Desde la salas superiores donde están confinados, cuyas ventanas dan a la cubierta superior de la nave ciudad, que es como un parque flotante bajo el cielo, pueden ver lo que calculan será un centenar de kilómetros de la inmensa llanura azulada. El horizonte se cubre a menudo de nubes, y las nubes se tiñen de colores al amanecer y al atardecer, naranjas, rosas o ambos a un tiempo, luego malva y púrpura con las últimas luces. A veces media una bruma entre ambos azules del mar y del cielo, blancuzca, poco definida; en otras el horizonte es una línea perfectamente definida, situada en la lejana distancia, en la frontera del mundo visible. Ay, la Tierra, qué grande es. Freya sigue siendo incapaz de mirarla; incluso sentada en una silla junto a la ventana sigue perdiendo el equilibrio, se le revuelve el estómago, la náusea invade hasta la última de sus células. Le asusta lo incapaz que se siente entonces. Aurora no le afectaba de esa manera, aunque solo la vio a través de las pantallas, procesada y como una especie de versión en miniatura. Esta ventana debería no ser más que otra pantalla, una gran pantalla que le proporcionara una transmisión de la Tierra, como cada noche cuando era pequeña. Pero no lo es, es distinta, como en los sueños donde un espacio normal y corriente cubierto de luz se cubre de pronto de oscuridad. Es un miedo que no puede evitar, una especie de terror; incluso cuando se aparta de la ventana, y camina en un andador hasta otras salas, a la estancia que le han asignado para que pueda dormir, la persigue, un miedo que en sí mismo es aterrador. Tiene miedo del miedo.

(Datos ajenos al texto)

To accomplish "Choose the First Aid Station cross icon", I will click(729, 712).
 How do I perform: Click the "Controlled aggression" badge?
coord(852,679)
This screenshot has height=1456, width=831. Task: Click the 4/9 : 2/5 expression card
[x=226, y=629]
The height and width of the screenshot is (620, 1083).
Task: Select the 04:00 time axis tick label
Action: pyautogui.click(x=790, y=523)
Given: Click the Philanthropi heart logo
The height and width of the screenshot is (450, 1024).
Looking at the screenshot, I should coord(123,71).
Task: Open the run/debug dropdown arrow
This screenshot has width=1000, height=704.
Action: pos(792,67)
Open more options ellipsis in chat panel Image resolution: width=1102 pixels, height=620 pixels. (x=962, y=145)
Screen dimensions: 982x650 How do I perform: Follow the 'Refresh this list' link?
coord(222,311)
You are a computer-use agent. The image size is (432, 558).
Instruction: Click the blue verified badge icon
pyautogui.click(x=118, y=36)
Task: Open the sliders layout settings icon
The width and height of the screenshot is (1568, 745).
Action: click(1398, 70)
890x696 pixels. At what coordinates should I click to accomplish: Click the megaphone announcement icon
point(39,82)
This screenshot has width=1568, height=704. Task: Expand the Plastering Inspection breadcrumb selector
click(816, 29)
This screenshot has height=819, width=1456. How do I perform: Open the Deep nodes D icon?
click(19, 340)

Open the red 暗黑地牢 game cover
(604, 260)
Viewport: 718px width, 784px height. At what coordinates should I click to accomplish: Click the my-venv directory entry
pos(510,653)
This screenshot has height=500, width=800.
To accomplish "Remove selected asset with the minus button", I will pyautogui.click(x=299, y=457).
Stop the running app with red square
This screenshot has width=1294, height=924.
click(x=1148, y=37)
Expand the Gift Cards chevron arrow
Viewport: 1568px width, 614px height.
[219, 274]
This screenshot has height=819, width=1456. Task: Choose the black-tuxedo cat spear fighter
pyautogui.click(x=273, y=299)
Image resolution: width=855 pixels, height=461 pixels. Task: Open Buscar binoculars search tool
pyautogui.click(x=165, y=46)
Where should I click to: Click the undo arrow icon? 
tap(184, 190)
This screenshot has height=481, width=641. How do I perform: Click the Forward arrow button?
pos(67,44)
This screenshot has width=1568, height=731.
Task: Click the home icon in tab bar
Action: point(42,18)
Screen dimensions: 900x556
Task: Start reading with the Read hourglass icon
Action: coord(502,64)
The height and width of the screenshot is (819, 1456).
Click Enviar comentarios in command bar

Están sometidos a 1 g por definición, pero los viajeros deciden, y los registros en los ordenadores que trajeron consigo confirman, que pasaron sometidos a algo próximo a 1,1 g durante el viaje de vuelta. Las grabaciones y registros no les permiten averiguar por qué la nave tomó esa decisión.

—Debió de hacerlo para asegurarse de que a nuestra llegada nos sintiéramos más livianos —aventuró Freya a Badim.

—Sí, imagino que es posible. Supongo. Pero también me pregunto si hubo programación por parte de la gente del año 68, una alteración de algún tipo que privase a la nave de un marco de referencia. Podemos preguntárselo cuando dé la vuelta al Sol.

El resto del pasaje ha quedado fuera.